Accanto a queste ci sono altre motivazioni che hanno a che vedere con il presente scenario politico sul quale il referendum avrà un sicuro impatto. Ed è inutile nascondere che queste motivazioni hanno assunto per tutti noi un peso nella scelta. La campagna referendaria ha messo a dura prova la tenuta dell’ultimo vero partito italiano. Anzi, dell’ultimo partito progressista europeo che ha dimostrato di sapere e potere vincere. Guardandosi attorno in Europa non vediamo altro che il declino del centrosinistra: in Inghilterra, in Germania, in Spagna, in Francia, dove il Partito Socialista è al governo ma mostra evidenti segnali di cedimento nei confronti delle destre di Sarkozy e di Le Pen. Resta l’Italia. Resta il Pd. L’unico argine credibile alla spinta della destra e a quella del populismo del Movimento 5 Stelle. Io non vorrei contribuire a far cadere questo argine. Non vorrei che il referendum desse il via a una nuova crisi politica dagli esiti incerti, ma certamente svantaggiosi per il centrosinistra. Io vorrei puntare ad un futuro nel quale la sinistra non si limita a consolare le sofferenze dei ceti popolari. Io vorrei un futuro nel quale la sinistra è in grado di risolvere queste disuguaglianze governando, anche in maniera non del tutto soddisfacente, anche nella strettoia di coalizioni che non ci permettono di realizzare tutto e subito.

Il Pd attraversa – già da prima della segreteria di Renzi – una fase nella quale gli obiettivi che ci eravamo posti sono stati sopraffatti da una battaglia interna in cui si fronteggiano troppe correnti con i loro generali, i loro colonnelli, i loro soldati. Il risultato di questa situazione è l’aver ridotto la tensione ideale da cui il nostro partito è nato a una semplice tensione. Per molti sopraffare l’avversario interno è diventato più importante della missione a servizio del bene comune che questo partito si è data. Io penso che la vittoria del No al referendum rendere insanabili queste fratture. Potrebbe tracciare un solco troppo profondo da colmare. E vorrei evitarlo.

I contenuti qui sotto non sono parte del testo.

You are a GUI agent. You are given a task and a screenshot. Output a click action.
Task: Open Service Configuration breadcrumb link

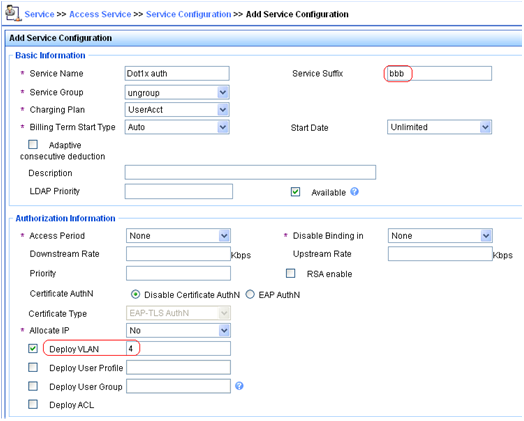[188, 14]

In questi giorni, a testimonianza del fatto che non tutto è perduto, abbiamo assistito ad iniziative come quella di Gianni Cuperlo che hanno mostrato che un’alternativa all’odio e al risentimento tra compagni di partito è possibile. E che è possibile lavorare per non rompere l’unità, mantenendo intatta la propria identità, la propria storia e la propria dignità di uomo politico collocato nella minoranza interna. In questo solco ideale voglio collocare la mia scelta, ponendomi tra quelli che non si iscrivono alla tifoseria renziana o antirenziana ma continuano a sentire il dovere di servire una causa più alta.

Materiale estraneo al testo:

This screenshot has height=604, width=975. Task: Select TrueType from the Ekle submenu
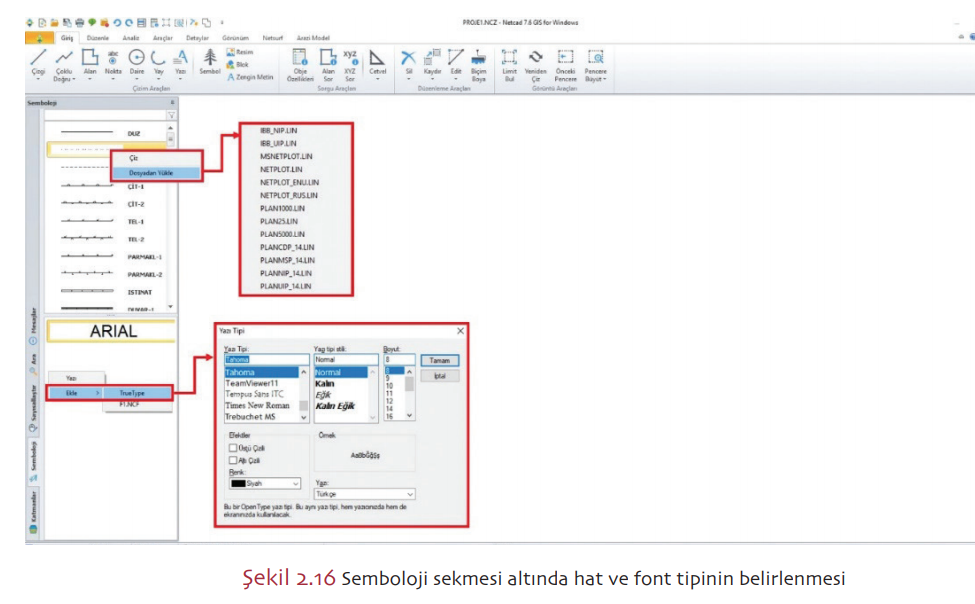click(x=133, y=393)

La posta in gioco il 4 dicembre non è il destino di Matteo Renzi o di Massimo D’Alema o di Gianni Cuperlo o di chiunque altro. La portata del voto referendario va ben oltre perchè concorrerà a determinare gli equilibri politici del paese per il futuro. Il centrosinistra ha impiegato vent’anni per arrivare stabilmente alla guida del paese. Non condanniamoci ad un ritorno al passato. Non condanniamoci ad un eterno ritorno dell’uguale. Accettiamo la sfida di un confronto interno acceso, nel quadro di una unità di intenti che vede il Pd e il centrosinistra protagonisti del futuro e non artefici di una insensata autodistruzione. La sfida è questa. Per questo, in compagnia di tante altre persone di sinistra, il 4 dicembre voterò sì.